■ Entries
-- START --

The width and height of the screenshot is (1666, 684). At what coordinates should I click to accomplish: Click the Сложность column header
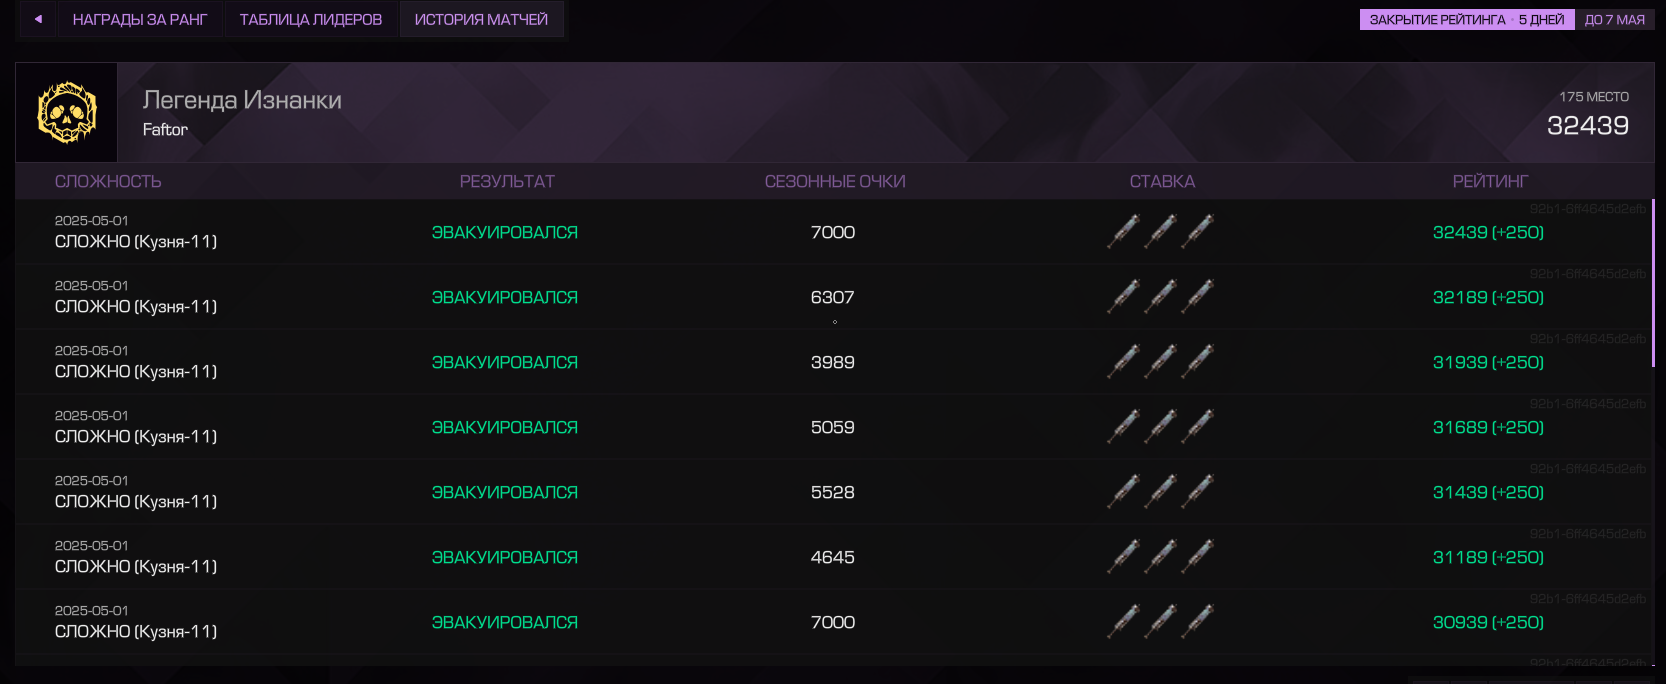click(108, 181)
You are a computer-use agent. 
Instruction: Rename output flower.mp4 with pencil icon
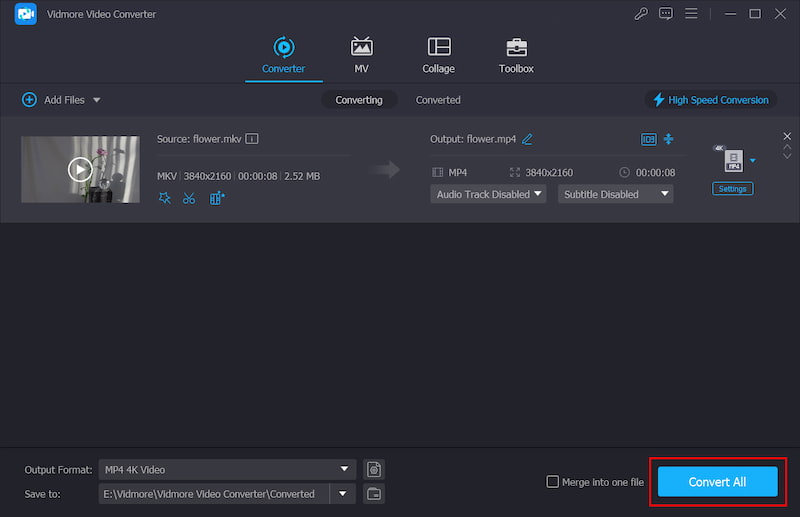(x=527, y=139)
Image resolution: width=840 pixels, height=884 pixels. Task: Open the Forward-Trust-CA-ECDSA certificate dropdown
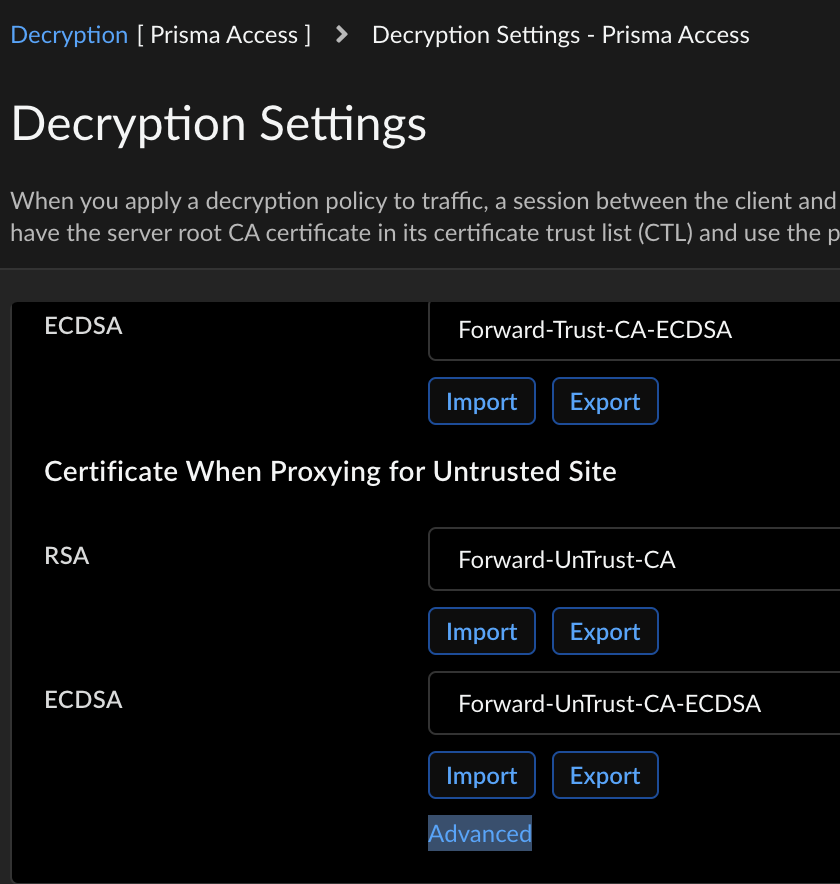(634, 329)
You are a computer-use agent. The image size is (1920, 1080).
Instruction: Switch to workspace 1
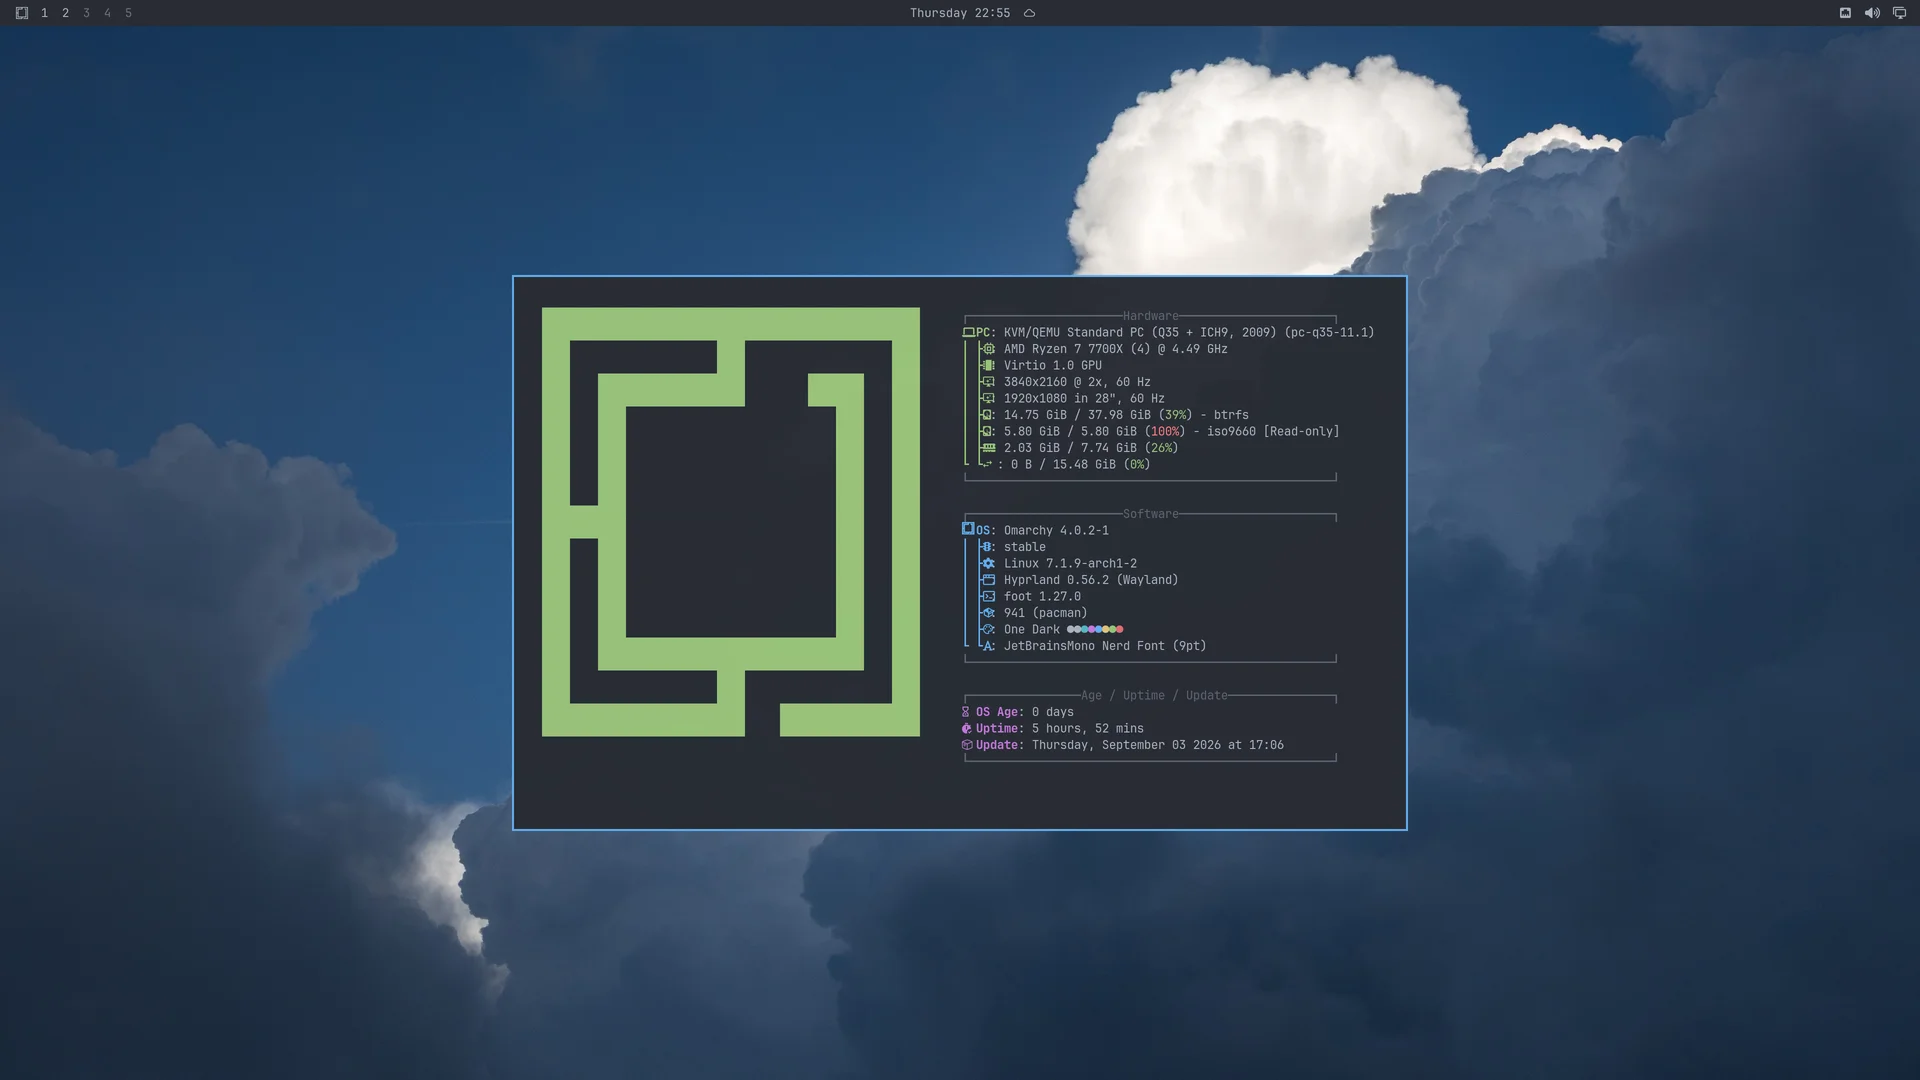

-- END --

■ Goal of the exercise
Turn the rows above into a numbered list, one line per item and with blank lines left out. Drop the pictures from your answer.

■ Response to the exercise
1. The width and height of the screenshot is (1666, 684). At what coordinates should I click to accomplish: Click the Сложность column header
2. click(108, 181)
3. You are a computer-use agent. 
4. Instruction: Rename output flower.mp4 with pencil icon
5. (x=527, y=139)
6. Image resolution: width=840 pixels, height=884 pixels. Task: Open the Forward-Trust-CA-ECDSA certificate dropdown
7. (634, 329)
8. You are a computer-use agent. The image size is (1920, 1080).
9. Instruction: Switch to workspace 1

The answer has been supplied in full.